I tried out Britannica Online on my home computer, and the time lags in getting to it and then extracting information from it made the experience pretty unappealing. But then I'm using obsolescent, if fairly common, equipment: a Packard Bell 486SX 25MHz machine with eight MB of RAM and a fast 28.8 KB modem. I use Mosaic for a Web browser. Here's a rundown on what I had to do when I wanted to ask Britannica Online a question, and the total time elapsed after each step:
I click the icon on my program manager; my computer dials and connects: 30 seconds. I click the World Wide Web icon, and my provider's home page appears: 1:56. I ask to go to http:/www.eb.com; BOL's home page appears: 2:50. I request and get the BOL search box: 3:50.
Note that at this point it has taken me almost four minutes just to get to where I can ask my question. I recently repeated this sequence ten times and found it took from two minutes and 40 seconds to almost four and a half minutes to get to the search box; the average was three minutes and 25 seconds--and I didn't include the three times when I was cut off before I ever reached BOL and had to start all over again.
But my neighbor, a computer engineer with a hot new setup (a Pentium 90 with 16 MB of RAM and a 14.4 modem, using Netscape), was able to get from his program manager to the BOL search box in about a minute and 15 seconds--a whole lot less irritating. And an editor at the Reader, which has a direct (i.e., modemless) connection to the Internet--as do many university and institutional users--went from program manager to BOL's home page in just 14 seconds, barely longer than it took to click the mouse buttons and type the address.

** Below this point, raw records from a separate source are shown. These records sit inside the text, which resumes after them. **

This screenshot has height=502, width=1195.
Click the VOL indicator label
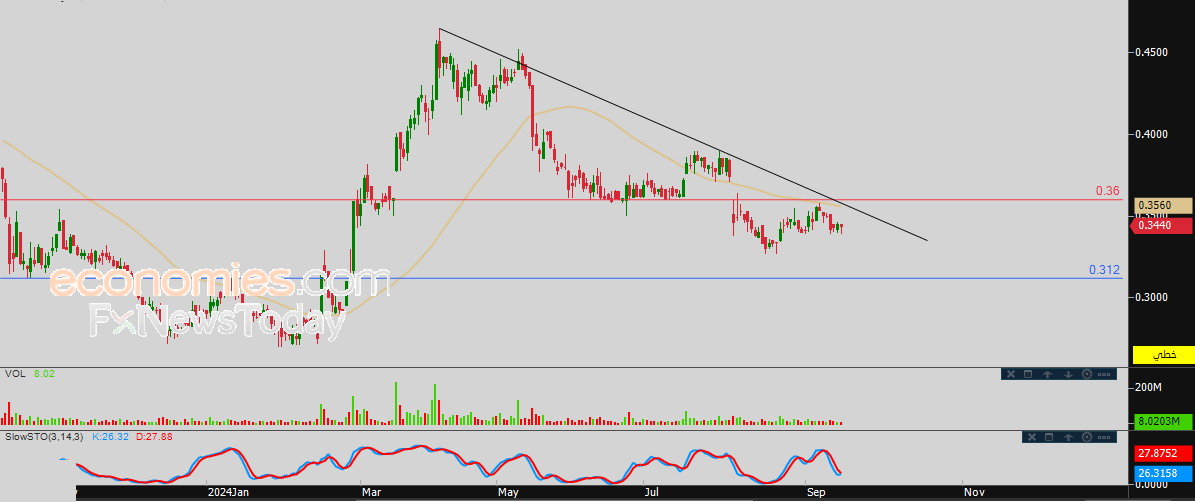(17, 373)
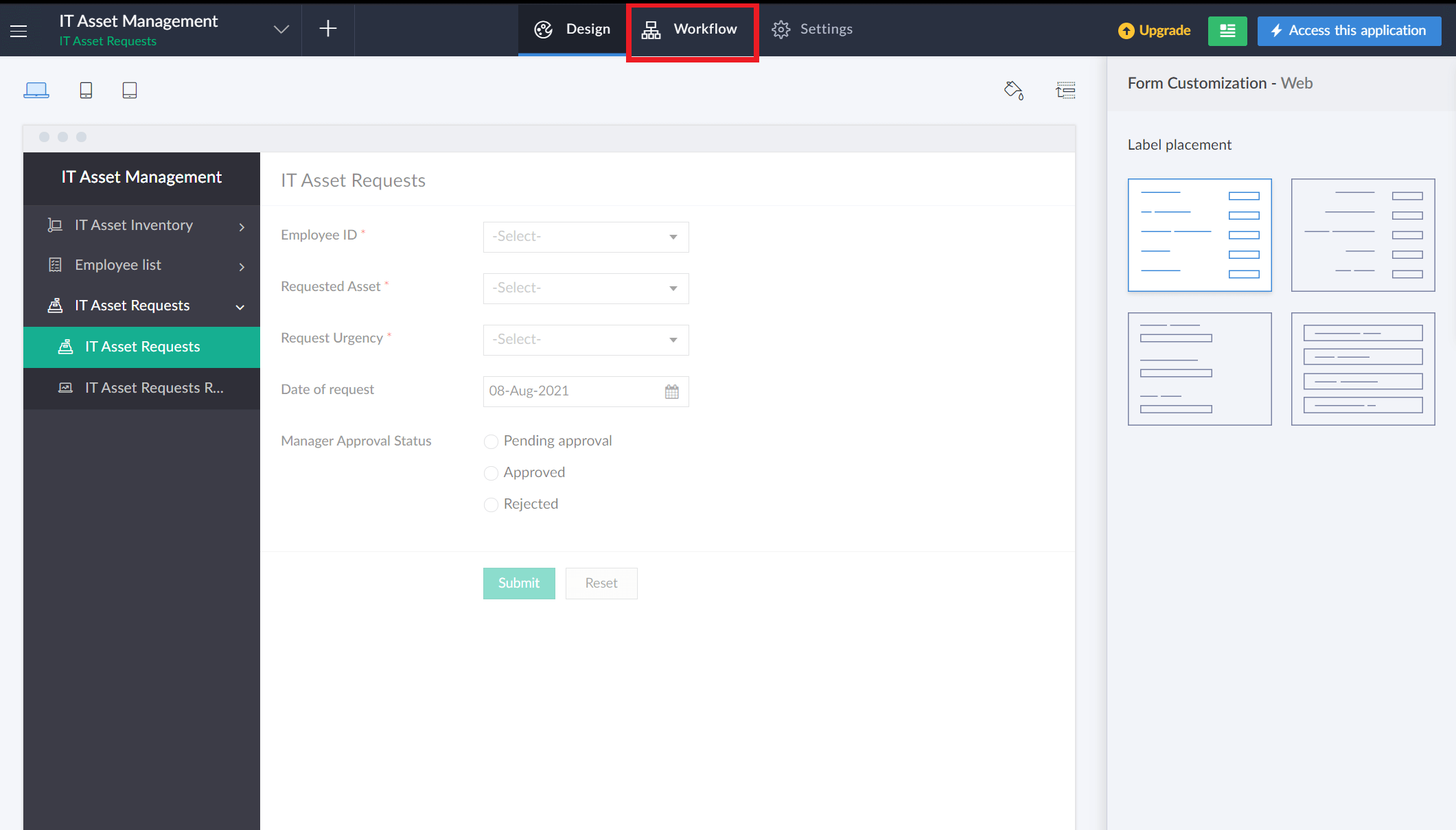Image resolution: width=1456 pixels, height=830 pixels.
Task: Switch to the Workflow tab
Action: coord(691,29)
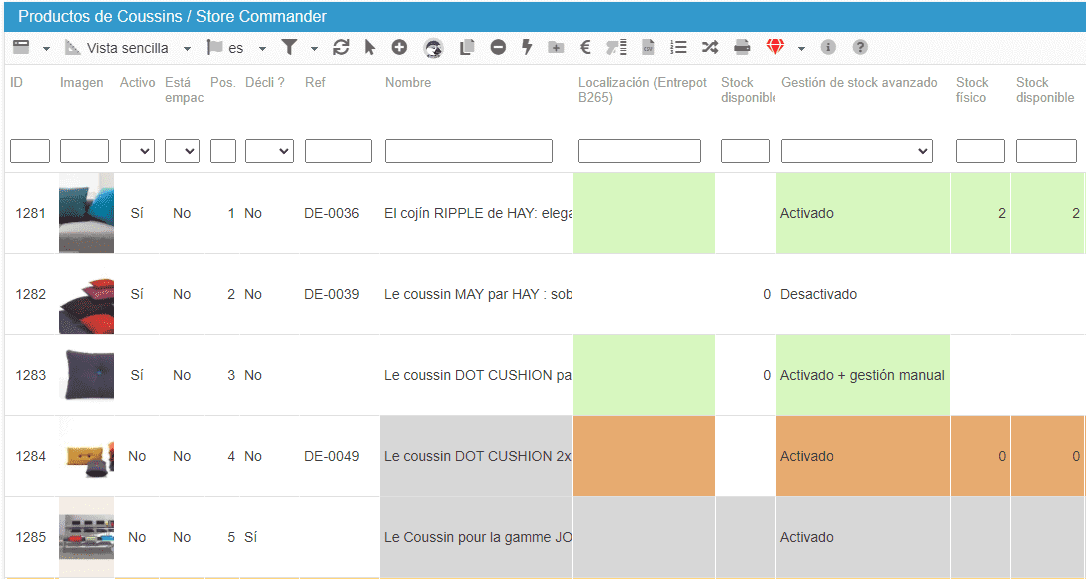
Task: Click the printer icon in toolbar
Action: (742, 48)
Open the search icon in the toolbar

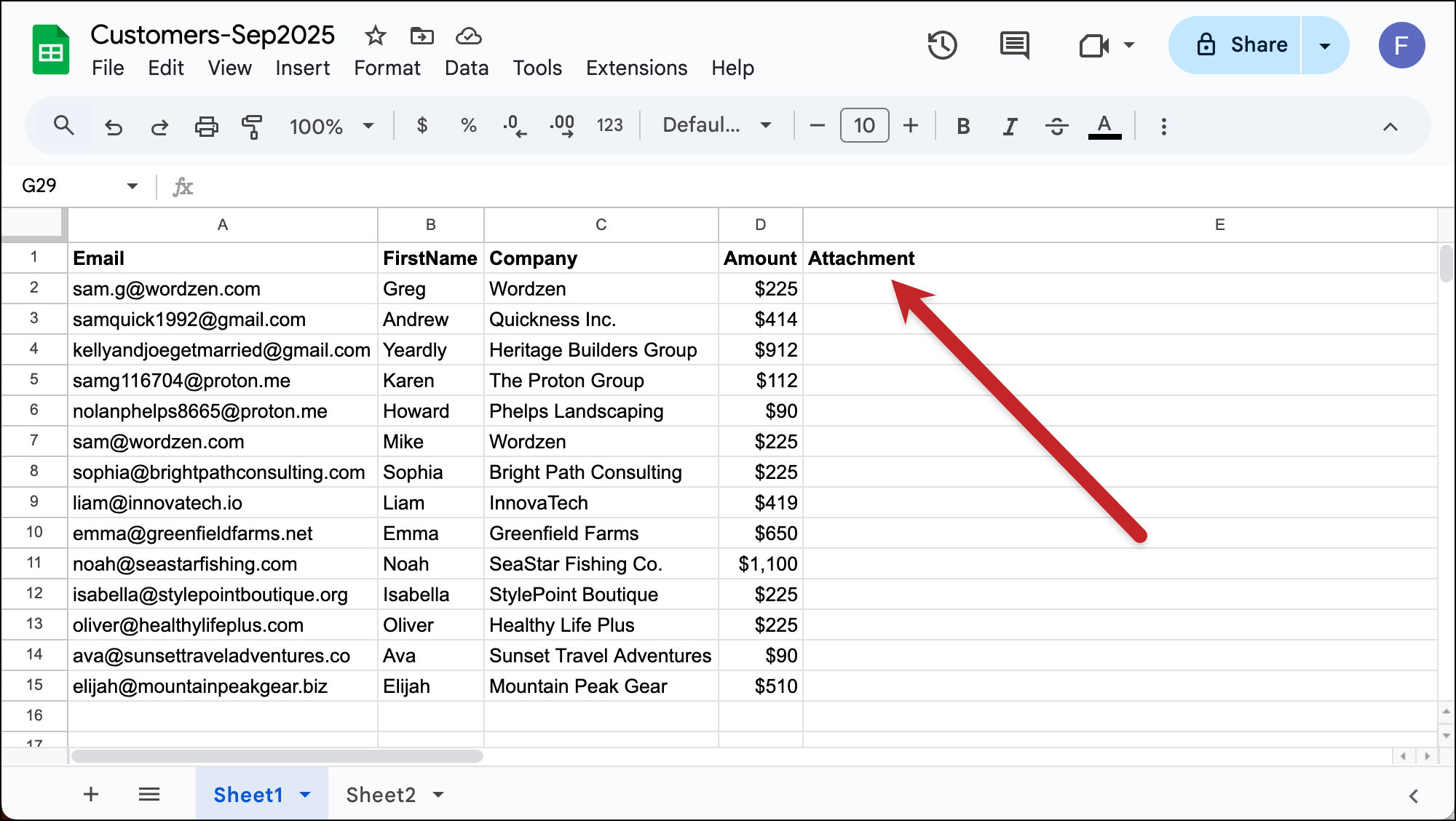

Back at my home computer, I asked BOL to find "Chicago," then I clicked on the first article listed, scrolled to the bottom, and went to the Chicago Mosaic home page. The whole process took about two minutes. But when I tried this on a Power Macintosh it took only about 30 seconds.
Where's the bottleneck in my home system? Hard to say, according to some Internet cognoscenti. I assume that when I get a faster, more powerful computer or a better Internet provider or a better Web browser, I may well find BOL a joy to use. But I can't imagine paying for it until something has better lubricated my links to the Internet.